Structure Sensor (SS) is a bit different though. It’s neither a handheld nor a desktop/turntable scanner; it’s an attachment for iPads. By connecting SS to an iPad, it gives the tablet 3D sensing capabilities. Much like the Lynx, it can capture whole rooms or single objects. Beyond that, it can generate augmented realities; digital objects displayed on the iPad can interact with the actual geometry of your physical surroundings. So digital balls can bounce off of your actual desk. Or you could scan the desk and determine what monitor would best fit on it. The SS can measure distances between selected points with an accuracy of 1% of the distance. That may not be accurate enough for engineering projects, but it’s good enough for checking to see if your sofa will fit in the new place you’re looking at.

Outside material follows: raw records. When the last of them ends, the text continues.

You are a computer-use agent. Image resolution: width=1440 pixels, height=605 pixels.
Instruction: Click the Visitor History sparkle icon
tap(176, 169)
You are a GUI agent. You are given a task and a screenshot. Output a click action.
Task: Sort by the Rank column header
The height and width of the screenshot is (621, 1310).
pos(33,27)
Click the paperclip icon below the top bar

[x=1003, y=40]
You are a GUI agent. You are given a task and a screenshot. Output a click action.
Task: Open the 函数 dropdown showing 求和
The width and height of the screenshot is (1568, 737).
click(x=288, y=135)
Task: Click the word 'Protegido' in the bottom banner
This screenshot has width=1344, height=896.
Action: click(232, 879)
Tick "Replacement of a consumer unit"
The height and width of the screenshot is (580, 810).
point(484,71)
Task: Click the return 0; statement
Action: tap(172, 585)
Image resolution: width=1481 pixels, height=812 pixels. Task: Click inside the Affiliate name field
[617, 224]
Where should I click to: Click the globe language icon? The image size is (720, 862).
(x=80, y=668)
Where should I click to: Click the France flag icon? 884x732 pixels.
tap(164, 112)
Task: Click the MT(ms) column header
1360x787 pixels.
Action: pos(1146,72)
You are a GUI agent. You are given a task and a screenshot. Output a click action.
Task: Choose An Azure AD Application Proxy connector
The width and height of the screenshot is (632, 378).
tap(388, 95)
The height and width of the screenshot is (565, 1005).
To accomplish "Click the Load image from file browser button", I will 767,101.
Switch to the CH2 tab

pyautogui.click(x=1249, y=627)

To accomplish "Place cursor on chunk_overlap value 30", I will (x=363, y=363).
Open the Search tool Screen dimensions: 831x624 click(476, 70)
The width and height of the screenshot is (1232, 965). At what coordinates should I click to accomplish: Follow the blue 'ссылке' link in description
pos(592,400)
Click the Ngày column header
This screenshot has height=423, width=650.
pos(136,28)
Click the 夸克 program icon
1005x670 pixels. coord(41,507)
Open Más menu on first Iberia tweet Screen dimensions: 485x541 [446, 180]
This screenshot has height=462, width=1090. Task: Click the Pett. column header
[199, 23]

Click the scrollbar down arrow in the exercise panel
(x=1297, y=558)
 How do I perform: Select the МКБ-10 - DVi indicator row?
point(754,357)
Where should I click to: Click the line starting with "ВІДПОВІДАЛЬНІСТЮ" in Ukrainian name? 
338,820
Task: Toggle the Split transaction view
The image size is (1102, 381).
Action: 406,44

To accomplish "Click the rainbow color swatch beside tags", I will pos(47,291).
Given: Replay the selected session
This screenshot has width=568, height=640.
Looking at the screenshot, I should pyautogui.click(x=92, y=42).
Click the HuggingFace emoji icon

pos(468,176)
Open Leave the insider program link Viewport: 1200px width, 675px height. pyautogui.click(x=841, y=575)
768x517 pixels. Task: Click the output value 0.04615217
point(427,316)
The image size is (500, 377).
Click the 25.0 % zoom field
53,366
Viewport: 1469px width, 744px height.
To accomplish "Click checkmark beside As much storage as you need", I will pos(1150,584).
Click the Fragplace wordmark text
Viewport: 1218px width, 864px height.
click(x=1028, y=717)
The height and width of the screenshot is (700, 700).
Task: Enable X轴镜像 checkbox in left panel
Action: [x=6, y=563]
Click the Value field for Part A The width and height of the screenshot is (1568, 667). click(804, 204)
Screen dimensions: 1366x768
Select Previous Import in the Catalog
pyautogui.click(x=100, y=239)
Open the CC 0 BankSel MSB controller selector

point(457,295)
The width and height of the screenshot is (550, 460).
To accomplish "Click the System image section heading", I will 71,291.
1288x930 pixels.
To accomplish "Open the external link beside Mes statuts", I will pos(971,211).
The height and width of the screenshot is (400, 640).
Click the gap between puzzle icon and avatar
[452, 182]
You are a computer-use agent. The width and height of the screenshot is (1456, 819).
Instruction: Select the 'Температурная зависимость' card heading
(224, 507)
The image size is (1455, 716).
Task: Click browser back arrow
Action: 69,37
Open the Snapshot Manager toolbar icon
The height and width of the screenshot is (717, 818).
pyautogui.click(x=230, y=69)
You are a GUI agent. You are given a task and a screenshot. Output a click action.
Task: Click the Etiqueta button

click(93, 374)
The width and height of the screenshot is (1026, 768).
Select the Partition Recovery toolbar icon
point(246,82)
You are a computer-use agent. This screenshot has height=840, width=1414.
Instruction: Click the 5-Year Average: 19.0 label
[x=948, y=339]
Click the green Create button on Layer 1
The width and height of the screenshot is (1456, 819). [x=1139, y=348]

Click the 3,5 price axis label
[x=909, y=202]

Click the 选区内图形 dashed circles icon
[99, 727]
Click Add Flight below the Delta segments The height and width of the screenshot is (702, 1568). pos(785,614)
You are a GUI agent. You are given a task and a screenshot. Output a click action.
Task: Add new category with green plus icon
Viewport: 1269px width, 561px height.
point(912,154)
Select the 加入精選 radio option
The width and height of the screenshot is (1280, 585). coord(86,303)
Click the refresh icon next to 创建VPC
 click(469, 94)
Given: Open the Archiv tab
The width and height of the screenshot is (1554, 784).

I know I’ve only mentioned the iPad, but unlike the iPad, Structure Sensor will be open for development. While the Structure Sensor is currently built for the current iPad’s dimensions and Lightning connection, it won’t be limited to iPads, or even Apple devices. The mounting and interface systems will both be open for connecting to Androids and Linux devices through the USB Hacker Cable. And the SDK will be available for creating custom apps, like an infotour that points out tidbits of museum pieces. It can also be combined with other technologies, like the Oculus Rift for enhanced virtual reality.
It seems a fairly robust system, though the specs are hardly bleeding edge. The resolution is a mere 640×480, and objects have to be at least 35 centimeters away, though they can be as far as five meters away. Regardless, I think it’ll see a lot of use, especially for $349.